Du Barry and Louis have unalloyed fun for a while, but Louis's three grown daughters and their friend the Duchesse de Granmont are scandalized and join with the Prime Minister, Choiseul, to try to freeze her out of court. Richelieu's nephew, the upright official the Duc d'Aiguillon, rebukes Louis and Du Barry for ruining France with their extravagance, and opposes a war with England Choiseul wants to start. When Choiseul spoils Du Barry's formal court presentation by having her dress and wig stolen and the tipsy noblewoman who was to present her abducted, she shows up at the court gathering in her nightgown, and Louis storms out but then turns and beckons her to follow. Du Barry takes revenge on Choiseul by charming him, promising him a reward and luring him into a compromising situation where Louis catches him seemingly trying to take liberties with her. Louis fires Choiseul and makes D’Aiguillon Prime Minister, and the war with England is averted, to the bemusement of the English ambassador at the trivial cause of so major a result.

Louis’ slow, pedantic grandson and heir, Louis the Dauphin, is betrothed to the Austrian princess Marie Antoinette, and Du Barry is among those who drive to the frontier with Louis and the Dauphin to receive her. Marie Antoinette snubs her, which she takes with good humour. After an elaborate wedding party that ends in a thunderstorm, the Dauphin spends his wedding night lecturing Marie Antoinette on the causes of the weather instead of comforting her. Louis asks Du Barry to talk to him about the facts of life for the sake of France; Marie Antoinette and her new allies, Louis’ sisters and the Duchesse de Granmont, are furious when they find Du Barry and the Dauphin behind a closed door, though nothing has happened. As they all shout at each other, Louis collapses.

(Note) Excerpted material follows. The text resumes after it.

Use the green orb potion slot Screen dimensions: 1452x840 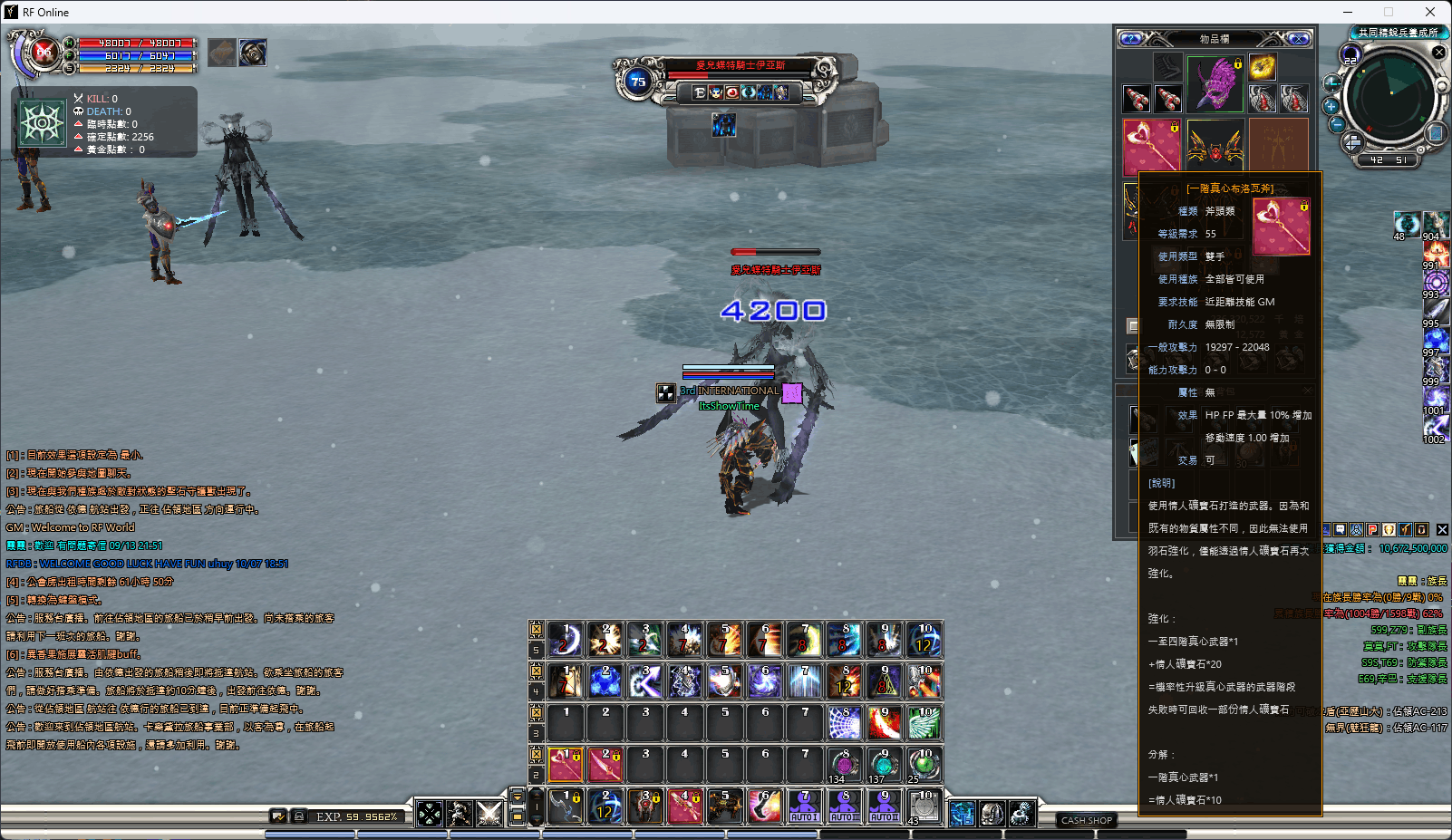coord(924,765)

Du Barry gathers his favourite field flowers and makes her way to his deathbed as his family and the doctors abandon it. They share some happy memories, and he dies. Du Barry is packing to leave when word comes that she is to be deprived of the castle Louis gave her and imprisoned in another chateau. She bids a mocking farewell to Marie Antoinette and the Dauphin, now Louis XVI, and goes off between two officers, ruefully singing the trivial little song she sang to Louis throughout their relationship.

==Cast==
- Dolores del Río as Madame Du Barry
- Reginald Owen as Louis XV
- Victor Jory as Duc Armand d'Aiguillon
- Osgood Perkins as Duc de Richelieu
- Verree Teasdale as Duchess de Granmont
- Ferdinand Gottschalk as Lebel
- Anita Louise as Marie Antoinette
- Maynard Holmes as The Dauphin
- Henry O'Neill as Duc de Choiseul
- Hobart Cavanaugh as Professor de la Vauguyon
- Halliwell Hobbes as English Ambassador
- Arthur Treacher as Andre
- Jesse Scott as Zamore
- Robert Greig as The King's Chef (uncredited)
- Edward LeSaint as Doctor (uncredited)
- Leo White as Wig Man (uncredited)

==Reception==
In his October 25, 1934 review, The New York Times critic Andre Sennwald praised the film's visual presentation and Reginald Owen's performance as Louis XV, but criticized Dolores del Río's portrayal of Madame du Barry and the screenplay's treatment of its characters. He also praised supporting performances by Osgood Perkins and Victor Jory.[3]

Madame Du Barry was considered a box-office disappointment for Warner Bros.